Theorem 3 admits an obvious generalization to the case of multidimensional integral equations.

III. Let \(K(x,s)\) be a polar kernel:
\[ K(x,s)=\frac{K_0(x,s)}{|x-s|^{1-\alpha}}\qquad (0<x\le 1), \]

\(K_0(x,s)\) is continuous in the square \(0 \leq x, s \leq 1\).

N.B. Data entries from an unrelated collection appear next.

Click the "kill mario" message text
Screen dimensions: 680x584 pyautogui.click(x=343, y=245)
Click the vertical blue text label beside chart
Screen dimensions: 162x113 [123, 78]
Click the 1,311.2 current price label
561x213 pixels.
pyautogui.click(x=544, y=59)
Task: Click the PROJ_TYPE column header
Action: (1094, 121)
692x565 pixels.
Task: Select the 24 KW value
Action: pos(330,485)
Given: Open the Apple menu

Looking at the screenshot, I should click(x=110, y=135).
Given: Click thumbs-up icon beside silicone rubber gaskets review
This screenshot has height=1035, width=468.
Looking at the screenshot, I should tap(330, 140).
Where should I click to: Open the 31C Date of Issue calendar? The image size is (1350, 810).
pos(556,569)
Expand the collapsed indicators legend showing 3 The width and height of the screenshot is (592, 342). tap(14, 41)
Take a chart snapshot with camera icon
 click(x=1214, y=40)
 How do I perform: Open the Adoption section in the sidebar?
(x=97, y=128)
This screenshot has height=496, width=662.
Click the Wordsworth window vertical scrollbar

We shall assume the function \(f(x)\) to be continuous on \([0;1]\).

Put

\[ K(x,s,\lambda)= \begin{cases} K(x,s), & \text{for } 0 \leq x,\ s \leq 1,\ |x-s|>\lambda;\\ 0, & \text{for } 0 \leq x,\ s \leq 1,\ |x-s|<\lambda \end{cases} \]

and construct the integral equation*

\[ v_\lambda(x)-\int_0^1 K(x,s,\lambda)v_\lambda(s)\,ds=f(x). \tag{6} \]

Theorem 4. If

\[ \det\left\{\int_0^1 K(x,x)\varphi_i(x)\psi_j(x)\,dx\right\}\neq 0, \tag{7} \]

then there exists

\[ \lim v_\lambda(x)=v_0(x). \]

Moreover \(v_0(x)\in M\) and

\[ \int_0^1 K_0(x,x)v_0(x)\psi_j(x)\,dx=0 \quad (j=1,2,\ldots,n). \tag{8} \]

Let us note that in the case of the kernel \(K(x,s)=K(x,-s)\), (7) is a necessary and sufficient condition for the biorthogonalizability of the systems \(\{\varphi_i\}_1^n\), \(\{\psi_i\}_1^n\) on the interval \((0;1)\).

Kharkov Polytechnic Institute
named after V. I. Lenin

Received
28 V 1958

REFERENCES CITED

1. I. V. Sukharevskii, DAN, 118, No. 3 (1958).

* \(K(x,s)\) is the kernel of equation (1), \(f(x)\) is its right-hand side.